The six degrees of separation became an accepted idea in popular culture after Brett C. Tjaden posted a computer game on the University of Virginia website based on the little guy problem. world. Tjaden used the Internet Movie Database (IMDb) to document the connections between different actors. Time Magazine called his site, “The Oracle of Bacon at Virginia,” one of the “Ten Best Websites of 1996.” Similar programs are still used today in introductory computer science classes for the purpose of illustrating graphs and lists.

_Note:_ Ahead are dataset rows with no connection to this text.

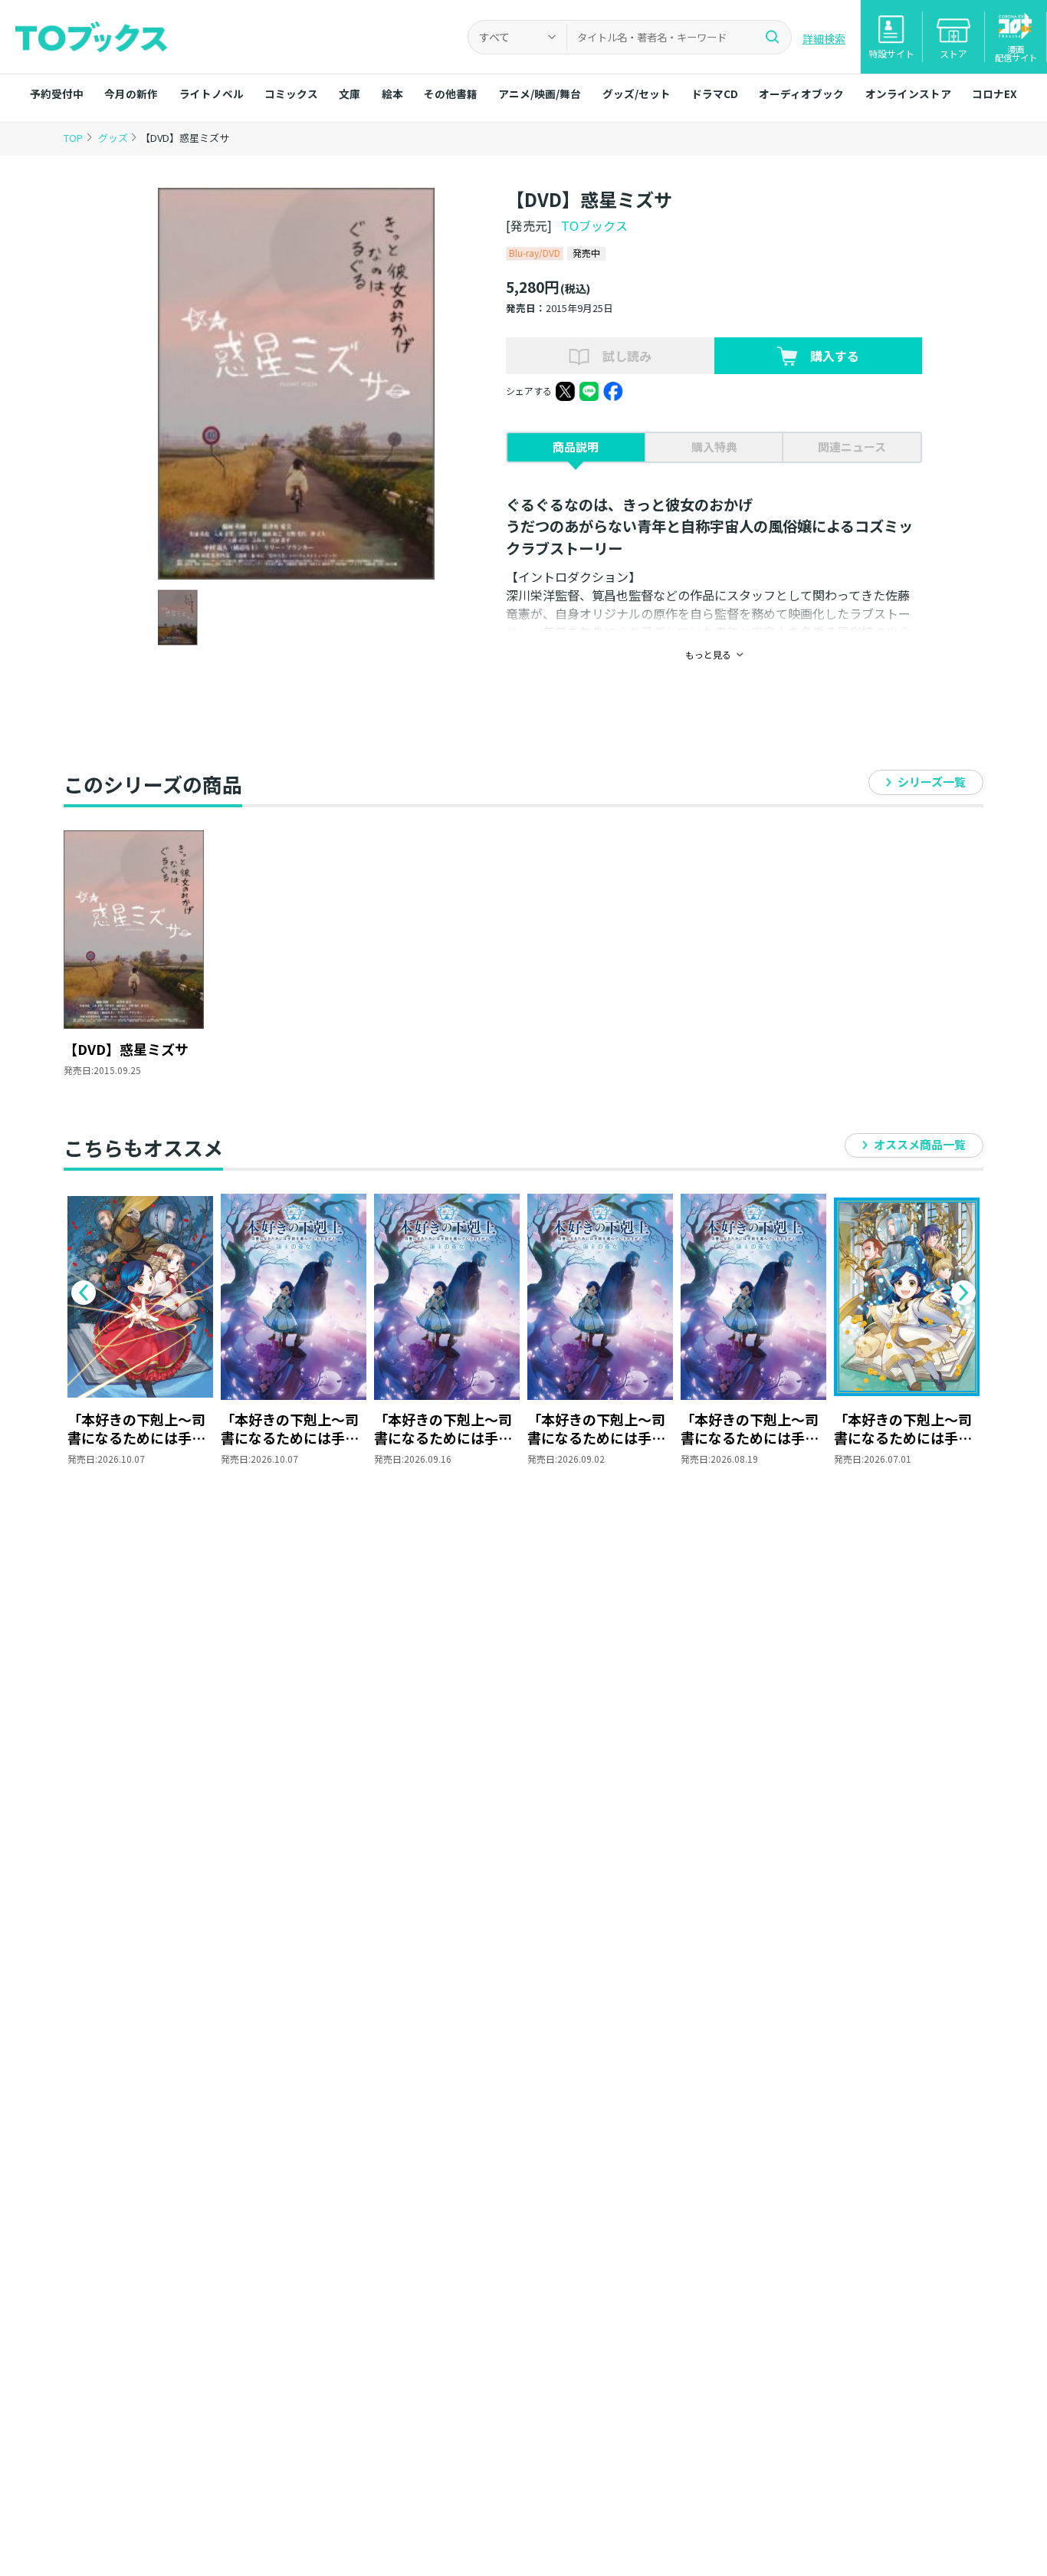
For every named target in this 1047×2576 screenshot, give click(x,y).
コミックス (291, 93)
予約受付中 (57, 93)
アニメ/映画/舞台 (539, 93)
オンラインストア (908, 93)
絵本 (392, 93)
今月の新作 (131, 93)
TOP (73, 137)
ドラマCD (714, 93)
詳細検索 (823, 38)
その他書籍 (451, 93)
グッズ (114, 137)
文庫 (349, 93)
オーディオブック (801, 93)
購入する (834, 356)
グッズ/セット (636, 93)
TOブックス (594, 225)
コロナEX (994, 93)
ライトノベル (211, 93)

In 2011, the Facebook company carried out a study called “Anatomy of Facebook” with all the active users of its page at that time, 721,000,000 members (around 10% of the world's population) and the group of common friends was analyzed., to take the average of how many links there are between any user and any other user. Celebrities and celebrities were excluded from this test. The results showed that 99.6% of user pairs were connected by 5 degrees of separation. This is the closest test of the theory to date and gives an approximate result of 4.75 links.

In 2013, the Belgian Michiel Das used the theory of six degrees to find a job in the city of Barcelona. He created three business cards and gave them to three different people, who in turn passed their business cards into the hands of a person who wanted to hire him. After passing through the hands of 4 contacts, he managed to enter SEAT thanks to his first business card, which led him to appear in several national media outlets with his project.